Jessica Auer : La nature sécularisée —un texte de Sylvain Campeau

Texte pour l’exposition Studies on How to View Landscape de Jessica Auer.

 

Depuis ses toutes premières images, Jessica Auer montre un intérêt évident pour la domestication grandissante des sites naturels. Loin de chercher à déconstruire le prestige du paysage et la notion de sublime qui lui semble attachée, elle s’emploie plutôt à traquer les manifestations actuelles de son existence pérenne, grâce à sa conversion en stéréosites, c’est-à-dire en constructions préétabliees, en quelque sorte, préparées depuis les points de vue que l’on aménage pour qu’il soit perçu selon certains angles et sous un jour avantageux. Cela vaut pour une grande part de ses œuvres.

Mais, ici, dans le cas des œuvres photographiques et vidéographiques présentées dans le cadre de Studies on How to View Landscape, la photographe a converti ses préoccupations en une forme de leçon du regard.  Dans chacune des pièces montrées, le paysage forme la toile de fond. En avant-plan, ce sont plutôt les regardeurs qui constituent le point focal de toute l’entreprise. Tels quels, ils apparaissent un rien disruptifs, déplacés. Nous sommes en effet habitués à voir sans humains les images de tels lieux, pour mieux en mesurer la majesté. Car l’expérience du sublime représente la possibilité de toucher à une forme d’idéalité qui transcende la présence humaine et nous rassure sur un certain divin.

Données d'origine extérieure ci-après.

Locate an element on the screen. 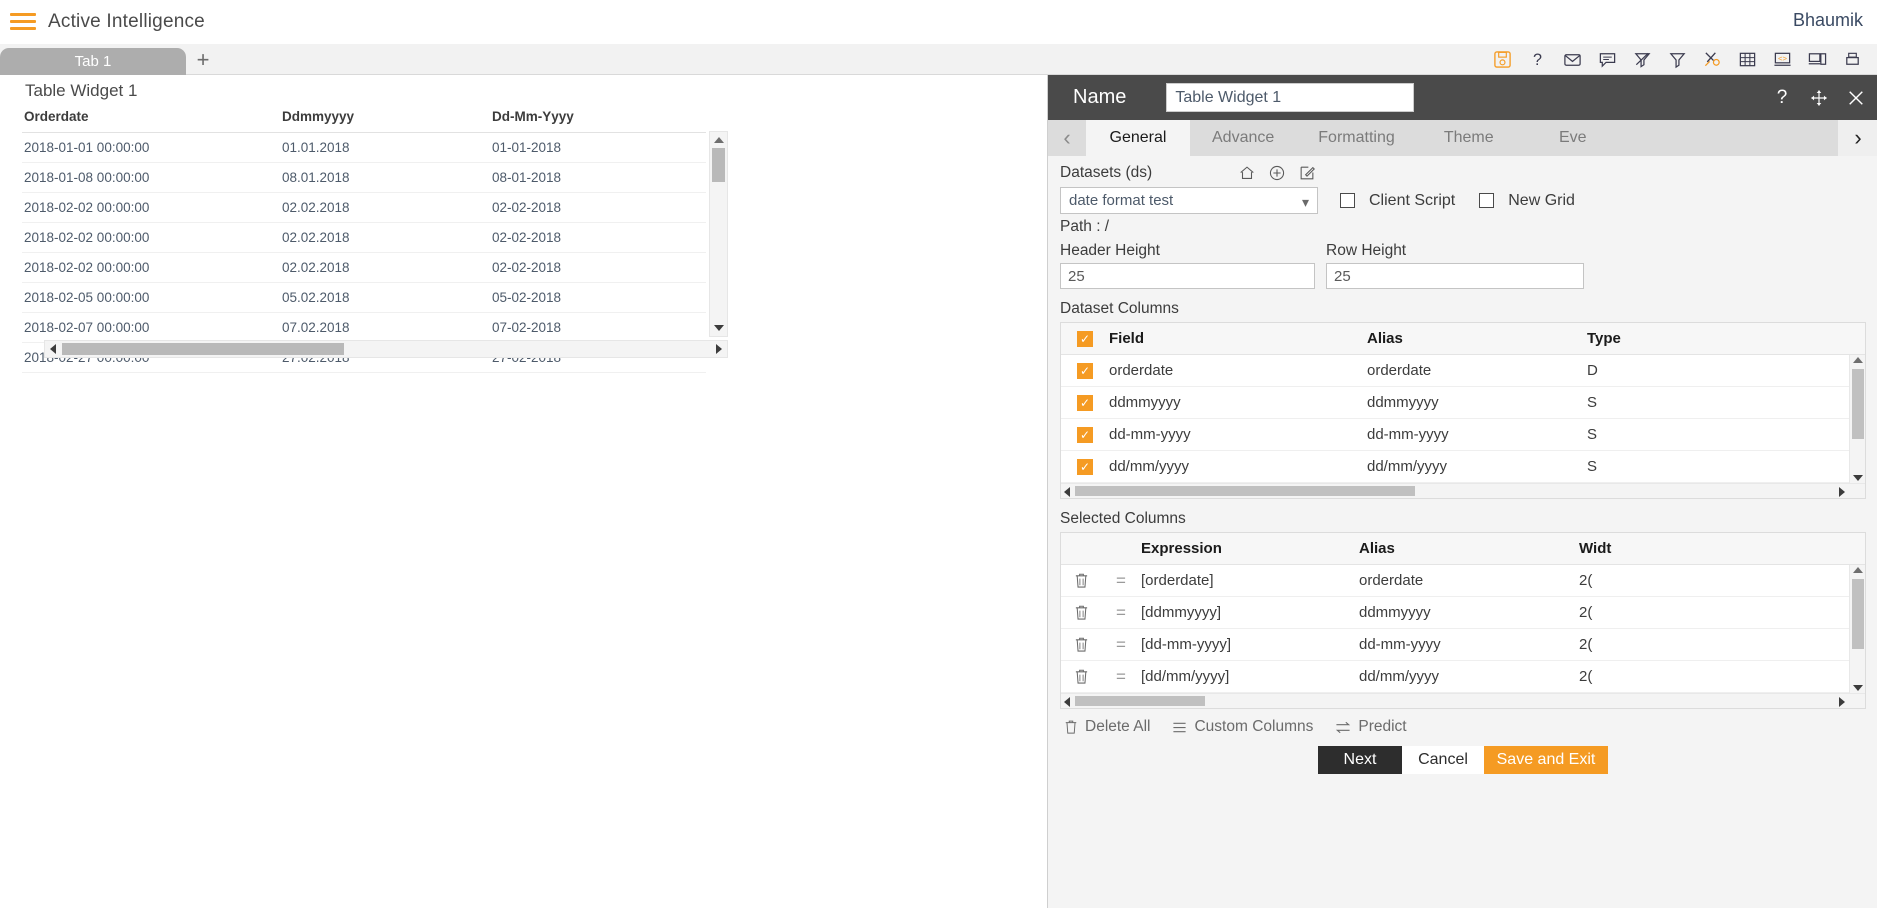 Image resolution: width=1877 pixels, height=908 pixels. dataset-grid-vertical-scrollbar is located at coordinates (1857, 419).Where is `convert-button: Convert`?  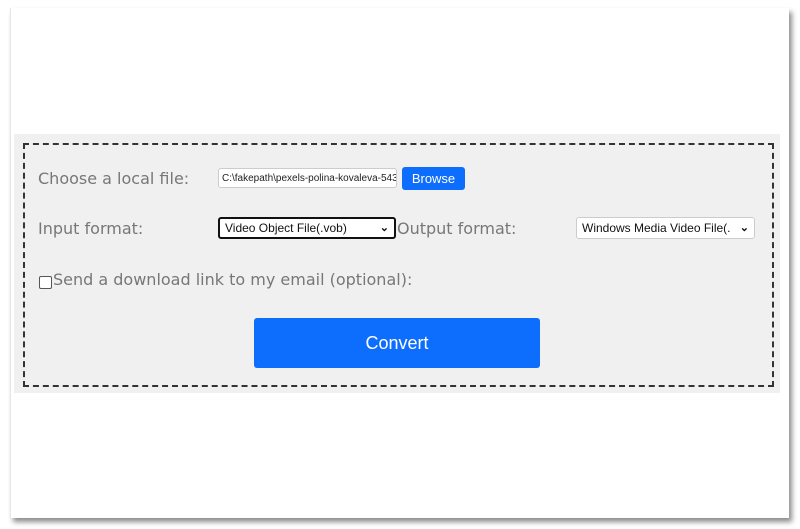 convert-button: Convert is located at coordinates (397, 343).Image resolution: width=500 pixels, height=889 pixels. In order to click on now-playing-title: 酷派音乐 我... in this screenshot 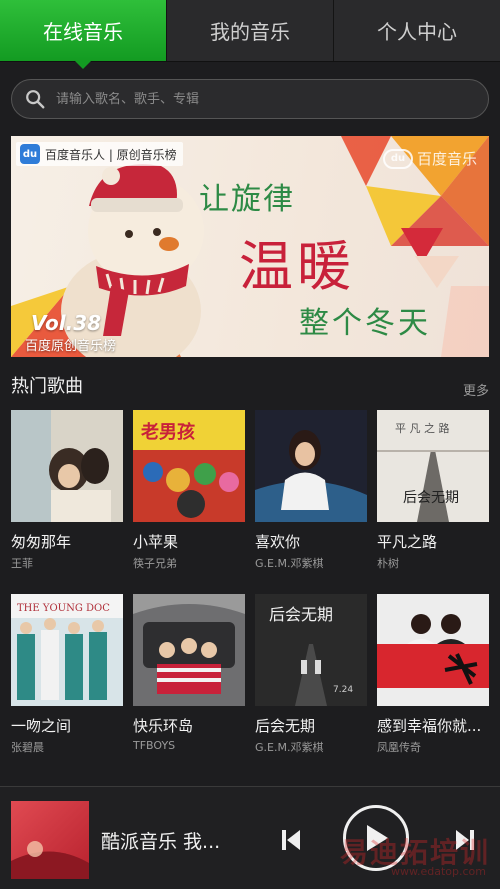, I will do `click(160, 840)`.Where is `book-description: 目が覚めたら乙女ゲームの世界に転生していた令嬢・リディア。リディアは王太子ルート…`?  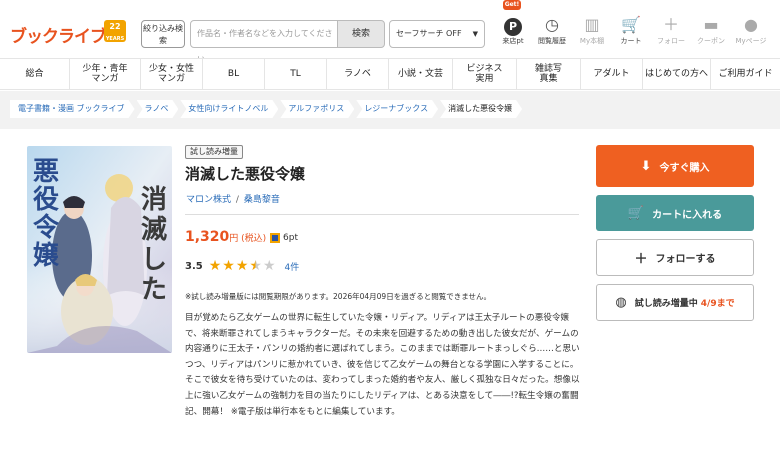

Les œuvres vidéographiques vont encore plus loin. En celles-ci, les touristes passent, vont, viennent, se prennent en photo, admirent et s’extasient selon des formes convenues. Notre propre réaction, qui serait sans doute à la mesure des leurs, s’en trouve donc désamorcée. Nous en venons à la conclusion que, devant une telle domestication, le paysage perd en majesté et devient forme patentée.